International

Chaos as floods submerge Acapulco, death toll rises

Chaos as floods submerge Acapulco, death toll rises

September 17, 2013 | 10:03 PM

A man looks at his car trapped in floodwaters in Chailpanchingo, Mexico, yesterday.

Reuters/Acapulco

Mexico’s famous beach resort of Acapulco was in chaos yesterday as hotels rationed food for thousands of stranded tourists and floodwaters swallowed homes and cars after some of the worst storm damage in decades killed at least 55 people across the country.

Television footage showed Acapulco’s international airport terminal waist deep in water and workers wading out to escape floods that have prevented some 40,000 visitors from leaving and blocked one of the main access routes to the city with mud.

A torrential, three-day downpour cut off several roads into the Pacific resort of 750,000 people, which was a magnet for Hollywood stars in its heyday but had the highest murder rate in Mexico last year amid a surge in drug gang violence.

The flooding has disrupted deliveries of supplies, piling fresh misery on a city heavily dependent on tourist spending.

The entrance to a main hillside tunnel into Acapulco was completely blocked with mud.

The heavy rains were spawned by two major storms that converged on Mexico from the Pacific and the Gulf, triggering flash floods that washed away homes and landslides in eastern Mexico.

“They’ve started to ration food here,” said Pedro de la Torre, a 53-year-old graphic designer from Mexico City stranded in a large international hotel in Acapulco.

“People are starting to get annoyed. I lost two cars, total write-offs.”

Outside the hotel, guests waded to their waterlogged vehicles in the hope of recovering whatever they could. Much of Acapulco’s upscale Diamante district was flooded. Since the weekend, the rains have killed at least 55 people in the states of Veracruz, Guerrero, Puebla, Hidalgo, Michoacan and Oaxaca, according to regional emergency services.

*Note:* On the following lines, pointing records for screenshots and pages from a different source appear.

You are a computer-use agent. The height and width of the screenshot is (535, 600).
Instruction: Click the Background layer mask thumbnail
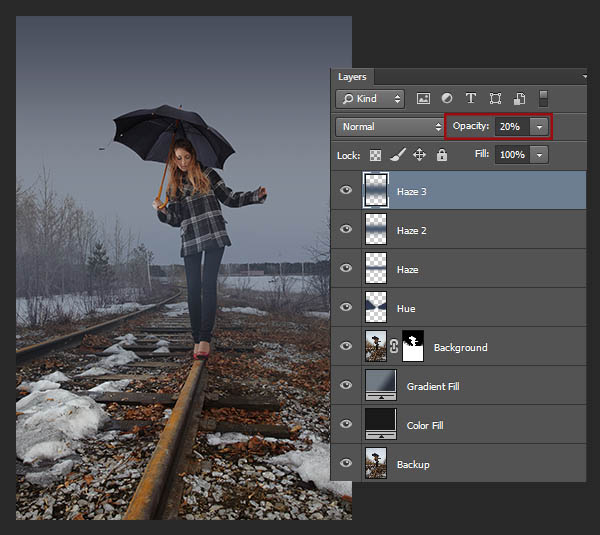412,347
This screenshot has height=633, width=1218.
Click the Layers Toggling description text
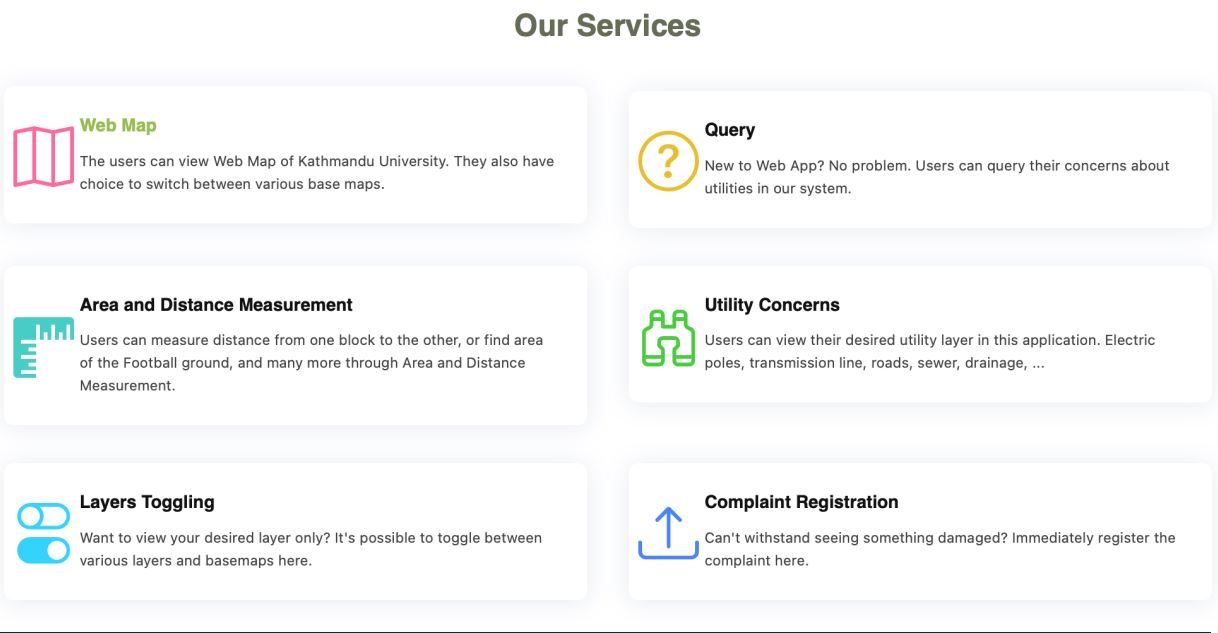coord(310,549)
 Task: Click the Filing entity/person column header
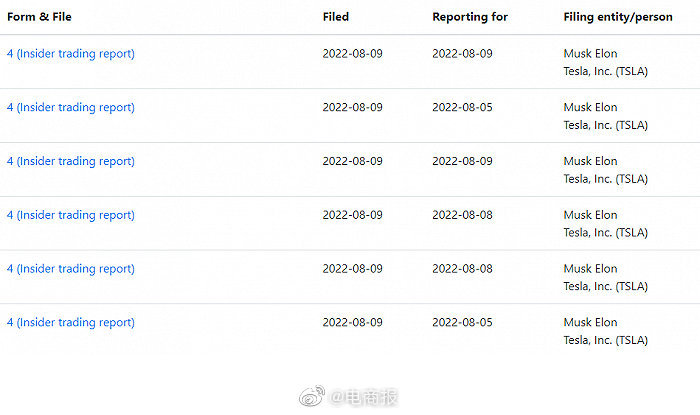coord(618,17)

Guerrero, which is home to Acapulco, was the hardest hit. At least 34 of the deaths came Guerrero, local emergency services said. Some streets in the state capital Chilpancingo became rivers of mud. Local mayor Mario Moreno said the city had “collapsed.”

“The panorama is one of devastation,” said Alejandro Hernandez, a 40-year-old landscape gardener on vacation from Mexico City, holed up in an Acapulco hotel with his wife and three-year-old daughter. “The hotel is no longer functioning as a business. The staff is starting to leave. They have closed the front desk, switched off the computers,” he said. “All they have done is caused panic by saying they are going to start rationing, turn off power and cut water.”